21.000 Facebook-Fans

 Andreas Lehmann, Professor für Systematische Musikwissenschaft an der Universität Würzburg, sieht in alternativen Vermarktungsstrategien einen weiteren Grund für diese Entwicklung. „Die Musik wird heute systematischer gepushed", sagt Lehmann. Alle zur Verfügung stehenden Kanäle würden genutzt - von der Dauerpräsenz der Schlagergruppe Amigos auf Teleshoppingkanälen bis hin zum Profil in sozialen Netzwerken wie Facebook. Andrea Berg etwa hat mehr als 21.000 Facebook-Fans, Helene Fischer immerhin 4500. „Da würde es sogar eher wundern, wenn der volkstümliche Schlager nicht auch bei den 30-Jährigen angekommen wäre", sagt Lehmann. 

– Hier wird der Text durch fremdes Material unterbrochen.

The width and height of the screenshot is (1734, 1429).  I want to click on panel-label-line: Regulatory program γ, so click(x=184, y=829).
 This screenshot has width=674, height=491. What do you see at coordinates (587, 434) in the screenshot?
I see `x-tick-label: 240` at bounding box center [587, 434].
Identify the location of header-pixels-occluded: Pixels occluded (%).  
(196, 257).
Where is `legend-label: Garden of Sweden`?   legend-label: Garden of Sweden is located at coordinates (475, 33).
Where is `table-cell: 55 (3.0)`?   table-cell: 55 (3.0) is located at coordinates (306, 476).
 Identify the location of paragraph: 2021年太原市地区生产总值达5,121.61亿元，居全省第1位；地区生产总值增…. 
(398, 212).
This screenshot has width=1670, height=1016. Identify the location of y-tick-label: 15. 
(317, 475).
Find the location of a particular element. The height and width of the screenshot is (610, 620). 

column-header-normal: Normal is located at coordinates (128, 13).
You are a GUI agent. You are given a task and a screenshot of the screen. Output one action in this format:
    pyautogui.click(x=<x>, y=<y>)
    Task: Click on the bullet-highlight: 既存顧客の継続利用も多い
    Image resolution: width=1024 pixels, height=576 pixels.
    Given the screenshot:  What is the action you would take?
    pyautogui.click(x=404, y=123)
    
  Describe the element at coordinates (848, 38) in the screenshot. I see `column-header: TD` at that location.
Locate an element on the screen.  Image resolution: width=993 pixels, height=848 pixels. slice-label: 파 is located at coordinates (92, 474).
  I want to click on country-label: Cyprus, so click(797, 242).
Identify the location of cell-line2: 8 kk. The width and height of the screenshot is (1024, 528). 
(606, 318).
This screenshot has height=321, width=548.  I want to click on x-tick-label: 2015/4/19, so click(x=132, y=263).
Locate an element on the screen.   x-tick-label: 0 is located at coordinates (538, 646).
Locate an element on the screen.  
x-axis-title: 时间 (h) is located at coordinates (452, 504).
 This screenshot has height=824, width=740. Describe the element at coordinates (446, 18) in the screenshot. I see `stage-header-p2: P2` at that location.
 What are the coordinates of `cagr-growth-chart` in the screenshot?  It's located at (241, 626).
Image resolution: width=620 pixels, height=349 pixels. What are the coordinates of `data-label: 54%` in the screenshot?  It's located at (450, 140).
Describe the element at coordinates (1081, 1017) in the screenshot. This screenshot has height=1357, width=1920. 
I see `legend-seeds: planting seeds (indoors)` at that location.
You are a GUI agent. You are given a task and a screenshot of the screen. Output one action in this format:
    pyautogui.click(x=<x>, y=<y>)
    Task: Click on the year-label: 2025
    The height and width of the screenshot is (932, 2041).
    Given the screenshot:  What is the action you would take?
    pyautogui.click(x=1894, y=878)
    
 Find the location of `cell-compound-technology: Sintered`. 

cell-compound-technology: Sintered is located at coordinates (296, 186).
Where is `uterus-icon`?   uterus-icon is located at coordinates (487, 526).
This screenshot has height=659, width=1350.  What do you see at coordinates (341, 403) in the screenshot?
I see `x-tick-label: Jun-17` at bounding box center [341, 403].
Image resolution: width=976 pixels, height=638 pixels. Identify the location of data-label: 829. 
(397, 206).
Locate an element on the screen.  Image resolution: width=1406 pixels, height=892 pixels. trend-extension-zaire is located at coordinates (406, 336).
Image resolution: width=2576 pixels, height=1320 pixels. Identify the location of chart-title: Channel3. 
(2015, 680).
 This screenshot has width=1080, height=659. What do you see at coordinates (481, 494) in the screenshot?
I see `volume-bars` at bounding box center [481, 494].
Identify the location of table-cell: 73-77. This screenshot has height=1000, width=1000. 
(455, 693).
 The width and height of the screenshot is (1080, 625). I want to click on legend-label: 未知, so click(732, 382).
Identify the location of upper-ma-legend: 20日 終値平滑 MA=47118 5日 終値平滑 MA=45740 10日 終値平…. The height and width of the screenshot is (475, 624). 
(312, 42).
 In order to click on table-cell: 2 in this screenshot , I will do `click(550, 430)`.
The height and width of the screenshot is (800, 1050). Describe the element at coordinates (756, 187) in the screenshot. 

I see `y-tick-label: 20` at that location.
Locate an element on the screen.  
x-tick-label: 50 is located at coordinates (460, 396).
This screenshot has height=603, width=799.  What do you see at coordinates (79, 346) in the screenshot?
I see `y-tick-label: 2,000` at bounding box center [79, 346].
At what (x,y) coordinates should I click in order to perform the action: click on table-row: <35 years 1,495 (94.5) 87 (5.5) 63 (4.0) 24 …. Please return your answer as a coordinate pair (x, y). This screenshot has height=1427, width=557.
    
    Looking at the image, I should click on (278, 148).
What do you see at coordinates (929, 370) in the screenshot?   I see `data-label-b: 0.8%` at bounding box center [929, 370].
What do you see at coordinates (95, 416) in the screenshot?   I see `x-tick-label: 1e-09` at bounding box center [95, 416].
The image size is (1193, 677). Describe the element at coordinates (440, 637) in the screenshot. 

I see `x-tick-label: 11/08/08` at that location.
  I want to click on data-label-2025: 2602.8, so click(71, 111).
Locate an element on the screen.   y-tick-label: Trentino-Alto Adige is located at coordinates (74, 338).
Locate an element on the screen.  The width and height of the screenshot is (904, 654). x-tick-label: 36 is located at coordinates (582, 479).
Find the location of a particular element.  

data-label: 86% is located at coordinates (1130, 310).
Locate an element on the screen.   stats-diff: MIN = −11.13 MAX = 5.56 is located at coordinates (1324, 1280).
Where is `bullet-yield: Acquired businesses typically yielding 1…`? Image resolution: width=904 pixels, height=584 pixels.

Wichtig ist für so manchen Interpreten auch die Vermarktung im Ausland. Matthias Baumann ist Projektleiter bei Semmel Concerts und betreut die neue Tournee von Semino Rossi. Die Benelux-Staaten und Dänemark seien für Rossi ein wichtiger Markt. „Bei der letzten Tour kamen zu einem Konzert im belgischen Hasselt 6000 Zuschauer. Es war brechend voll“, sagt Baumann. Ein Grund, warum Semmel Concerts versucht, den Markt für Rossi in den angrenzenden Ländern auszubauen. Bei seiner Tour 2012 spielt der Sänger zwölf seiner 50 Konzerte im Ausland. 

Solche Erfolge im Ausland hält Selleneit für Ausnahmen. „Große Märkte wie Frankreich oder Großbritannien werden wir mit dem deutschen Schlager nicht erobern, da bin ich realistisch. Die Sprachbarriere ist einfach zu groß."

Dafür hat sich Selleneit auf dem Markt im Inland einiges vorgenommen. Denn seine erfolgreichste Künstlerin Andrea Berg feiert nächstes Jahr 20-jähriges Jubiläum. Durch eine Tour zu Beginn des Jahres will Ariola den Verkauf des Albums „Abenteuer“ noch mal ankurbeln. Außerdem ist 2012 ein Jubiläums-Tonträger geplant. Bei ihren bisherigen Verkaufszahlen könnte die Schlagersängerin dann drei Alben gleichzeitig in den Charts haben.